Howe climbs mostly in the Rockies (he and Bishop met while guiding in the Tetons) but has climbed extensively in Alaska. He put a new route up on the West Face of Peak 11,300 in the Ruth Glacier. He's an alpine specialist who just spent two years living and climbing in Europe. This will be his first Eiger climb, although he did do the North Face of the Lauteraarhorn, a bigger peak in the Bernese Oberland not far from the Eiger.

Left to right: the Eiger, Monch, and Jungfrau
[click to zoom]  photo: Sara Machlin
"Conditions are going to be critical," Howe said. "The Eiger is very changeable, one week it will go, the next it will be impossible. Our timing isn't great, but ascents are still made in mid-August in some years, and we're hoping this is one of those years." Howe said he and Bishop will fly to Zurich, then make the two-hour drive to Grindelwald. They will try to observe the face for a day or two before making a decision on whether to climb it. The Mountain Zone will post their dispatches, whether they are able to make the climb or not.

Brief 1:
Answer these questions using the article about Howe's Eiger plans:
(a) Where did Howe and Bishop meet?
(b) On which face and peak did Howe put up a new route?
(c) To which city will Howe and Bishop fly before driving to Grindelwald?
The text and the entries are unrelated and should be treated as separate material.

Provided data:

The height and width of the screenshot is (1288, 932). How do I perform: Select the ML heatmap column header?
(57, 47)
---
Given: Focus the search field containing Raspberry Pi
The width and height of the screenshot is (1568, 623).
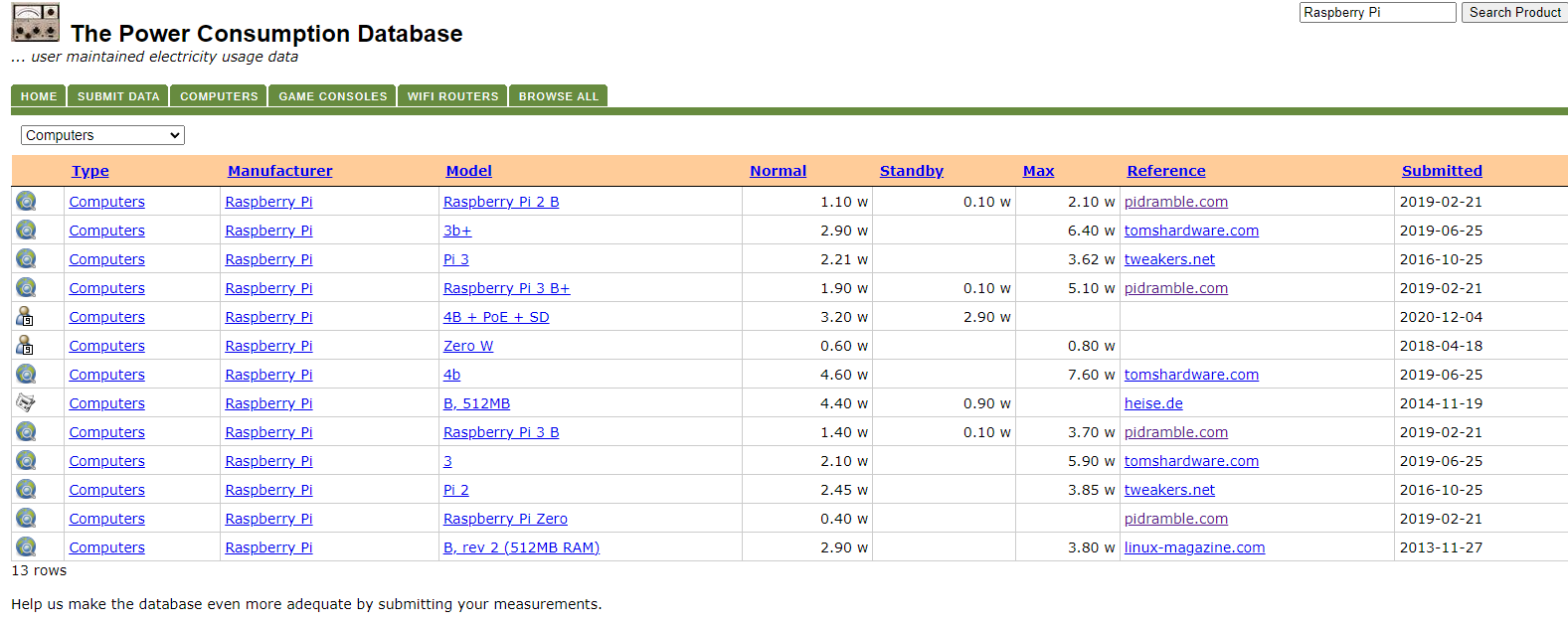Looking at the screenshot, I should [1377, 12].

Brief 2:
Retype the lines of the entries starting at the line that contains "Given: Focus the" and ending at the line that contains "Looking at the", including both. Leave the pictures out of your answer.

Full answer 1:
(a) They met while guiding in the Tetons.
(b) He put up a new route on the West Face of Peak 11,300 in the Ruth Glacier.
(c) They will fly to Zurich.

Full answer 2:
Given: Focus the search field containing Raspberry Pi
The width and height of the screenshot is (1568, 623).
Looking at the screenshot, I should [1377, 12].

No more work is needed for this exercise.